* What is being asked *
Begin at the line containing "Un ataque aéreo" in the entries below and end at the line containing "bajan (182, 39)"; transcribe that range exactly and nothing outside it.
── Extracted data ──
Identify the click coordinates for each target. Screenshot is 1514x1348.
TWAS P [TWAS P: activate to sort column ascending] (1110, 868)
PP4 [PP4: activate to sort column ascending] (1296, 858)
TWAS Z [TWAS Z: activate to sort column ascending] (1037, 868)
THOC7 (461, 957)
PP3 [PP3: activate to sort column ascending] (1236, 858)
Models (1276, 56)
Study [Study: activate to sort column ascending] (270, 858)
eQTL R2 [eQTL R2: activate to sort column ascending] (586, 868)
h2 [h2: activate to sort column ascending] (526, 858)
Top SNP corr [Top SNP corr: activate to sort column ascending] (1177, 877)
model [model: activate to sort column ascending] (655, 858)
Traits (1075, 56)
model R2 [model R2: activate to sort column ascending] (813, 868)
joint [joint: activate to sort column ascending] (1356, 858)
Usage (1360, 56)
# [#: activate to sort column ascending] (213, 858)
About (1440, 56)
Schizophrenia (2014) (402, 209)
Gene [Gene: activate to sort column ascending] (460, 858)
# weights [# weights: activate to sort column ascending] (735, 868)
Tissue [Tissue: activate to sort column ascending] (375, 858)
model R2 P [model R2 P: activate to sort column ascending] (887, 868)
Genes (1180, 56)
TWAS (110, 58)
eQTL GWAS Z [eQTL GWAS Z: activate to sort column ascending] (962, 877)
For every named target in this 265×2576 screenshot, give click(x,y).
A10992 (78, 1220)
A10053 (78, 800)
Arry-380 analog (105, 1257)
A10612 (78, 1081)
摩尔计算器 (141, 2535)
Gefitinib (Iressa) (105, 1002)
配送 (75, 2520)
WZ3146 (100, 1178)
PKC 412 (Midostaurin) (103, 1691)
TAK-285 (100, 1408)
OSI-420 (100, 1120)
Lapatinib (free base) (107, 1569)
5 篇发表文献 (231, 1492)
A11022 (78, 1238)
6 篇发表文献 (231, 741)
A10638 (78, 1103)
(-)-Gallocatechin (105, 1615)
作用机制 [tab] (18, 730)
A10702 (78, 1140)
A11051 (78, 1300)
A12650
───
── Extracted data ──
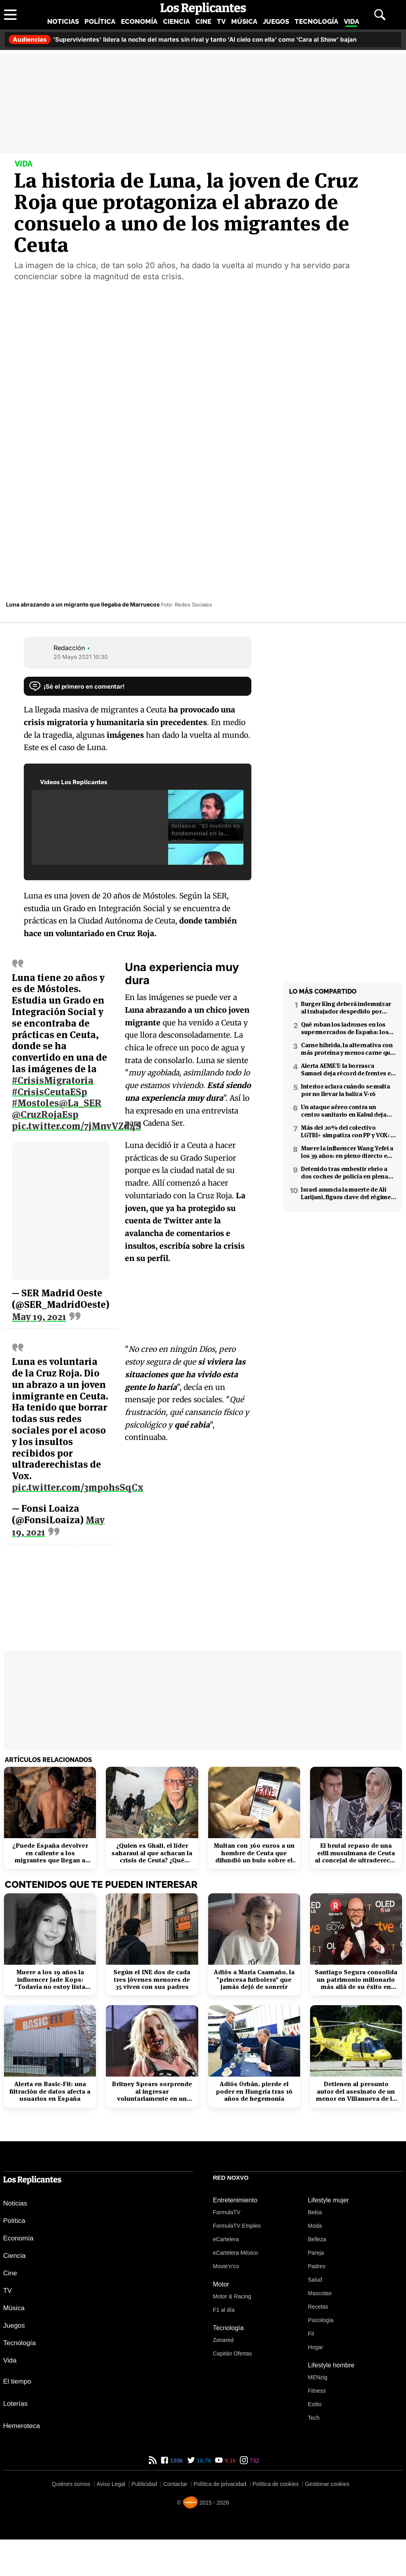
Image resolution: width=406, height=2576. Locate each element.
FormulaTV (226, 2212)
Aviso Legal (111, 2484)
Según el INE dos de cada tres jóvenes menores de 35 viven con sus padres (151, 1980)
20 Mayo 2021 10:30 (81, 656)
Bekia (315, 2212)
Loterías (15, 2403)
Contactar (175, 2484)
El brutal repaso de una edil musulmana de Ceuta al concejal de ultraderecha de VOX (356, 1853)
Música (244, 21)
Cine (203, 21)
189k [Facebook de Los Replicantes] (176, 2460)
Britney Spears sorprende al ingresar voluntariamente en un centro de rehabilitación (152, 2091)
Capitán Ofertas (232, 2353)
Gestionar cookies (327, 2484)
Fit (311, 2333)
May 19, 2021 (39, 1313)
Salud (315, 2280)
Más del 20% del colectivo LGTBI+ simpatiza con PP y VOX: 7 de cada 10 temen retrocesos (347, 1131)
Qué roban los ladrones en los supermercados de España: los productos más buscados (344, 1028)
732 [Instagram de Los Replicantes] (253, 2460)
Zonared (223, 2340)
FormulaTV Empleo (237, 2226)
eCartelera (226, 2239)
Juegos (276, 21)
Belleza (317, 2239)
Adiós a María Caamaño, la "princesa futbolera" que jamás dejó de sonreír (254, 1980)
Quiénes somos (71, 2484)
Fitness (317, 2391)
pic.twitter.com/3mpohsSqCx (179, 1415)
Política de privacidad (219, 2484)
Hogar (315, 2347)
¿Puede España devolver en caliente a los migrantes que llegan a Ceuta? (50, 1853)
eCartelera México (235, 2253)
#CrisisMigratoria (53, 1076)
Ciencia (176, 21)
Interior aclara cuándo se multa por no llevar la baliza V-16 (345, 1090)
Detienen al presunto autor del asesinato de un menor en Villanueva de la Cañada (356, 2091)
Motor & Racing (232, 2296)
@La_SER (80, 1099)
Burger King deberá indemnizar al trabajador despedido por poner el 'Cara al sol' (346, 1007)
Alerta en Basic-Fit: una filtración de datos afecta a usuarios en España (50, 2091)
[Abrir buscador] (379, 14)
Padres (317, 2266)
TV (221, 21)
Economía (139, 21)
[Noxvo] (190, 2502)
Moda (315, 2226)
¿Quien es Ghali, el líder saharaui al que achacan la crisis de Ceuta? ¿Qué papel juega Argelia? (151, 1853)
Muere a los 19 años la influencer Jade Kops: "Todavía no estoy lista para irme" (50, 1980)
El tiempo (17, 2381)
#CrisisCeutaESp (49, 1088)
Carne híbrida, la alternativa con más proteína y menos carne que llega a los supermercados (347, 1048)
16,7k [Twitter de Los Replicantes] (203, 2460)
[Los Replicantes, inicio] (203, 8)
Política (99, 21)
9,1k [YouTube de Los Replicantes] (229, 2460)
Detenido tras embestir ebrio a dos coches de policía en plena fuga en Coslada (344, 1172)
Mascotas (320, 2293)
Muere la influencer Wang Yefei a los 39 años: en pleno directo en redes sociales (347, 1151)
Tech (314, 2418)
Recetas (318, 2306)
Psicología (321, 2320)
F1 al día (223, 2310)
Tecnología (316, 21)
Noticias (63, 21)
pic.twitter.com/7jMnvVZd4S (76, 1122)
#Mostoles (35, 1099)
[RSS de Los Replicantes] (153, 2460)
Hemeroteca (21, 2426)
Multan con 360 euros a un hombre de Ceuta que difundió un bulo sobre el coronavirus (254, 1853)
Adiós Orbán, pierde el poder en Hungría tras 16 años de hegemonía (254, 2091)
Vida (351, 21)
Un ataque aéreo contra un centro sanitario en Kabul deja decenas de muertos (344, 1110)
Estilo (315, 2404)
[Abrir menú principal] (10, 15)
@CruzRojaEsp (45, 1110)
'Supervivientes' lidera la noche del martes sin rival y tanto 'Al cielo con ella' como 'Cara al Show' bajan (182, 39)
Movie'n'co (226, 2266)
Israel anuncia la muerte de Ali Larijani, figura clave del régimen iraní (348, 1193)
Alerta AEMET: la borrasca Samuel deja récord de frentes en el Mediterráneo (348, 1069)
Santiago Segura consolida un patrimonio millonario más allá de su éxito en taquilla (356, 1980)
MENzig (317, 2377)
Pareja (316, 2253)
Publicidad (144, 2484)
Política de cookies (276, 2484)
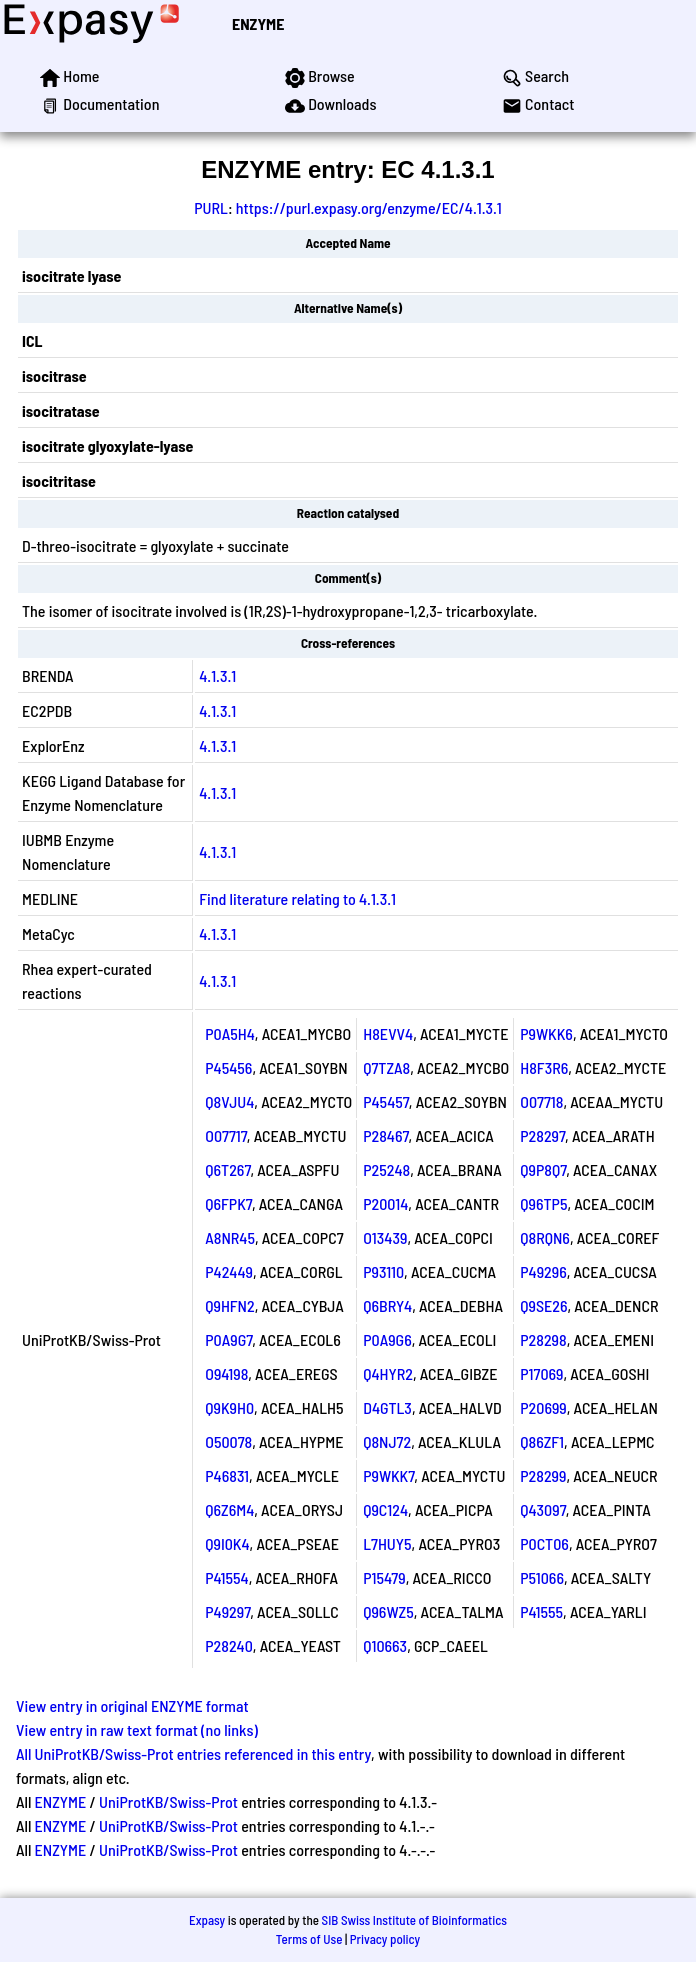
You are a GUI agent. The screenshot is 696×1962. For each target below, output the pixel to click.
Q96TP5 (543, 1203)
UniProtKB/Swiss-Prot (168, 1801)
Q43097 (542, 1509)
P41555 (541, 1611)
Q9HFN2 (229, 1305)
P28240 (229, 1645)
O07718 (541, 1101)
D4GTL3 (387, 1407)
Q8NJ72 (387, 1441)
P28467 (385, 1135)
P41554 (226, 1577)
───
* Output *
Un ataque aéreo contra un centro sanitario en Kabul deja decenas de muertos (344, 1110)
Estilo (315, 2404)
[Abrir menú principal] (10, 15)
@CruzRojaEsp (45, 1110)
'Supervivientes' lidera la noche del martes sin rival y tanto 'Al cielo con ella' como 'Cara al Show' bajan (182, 39)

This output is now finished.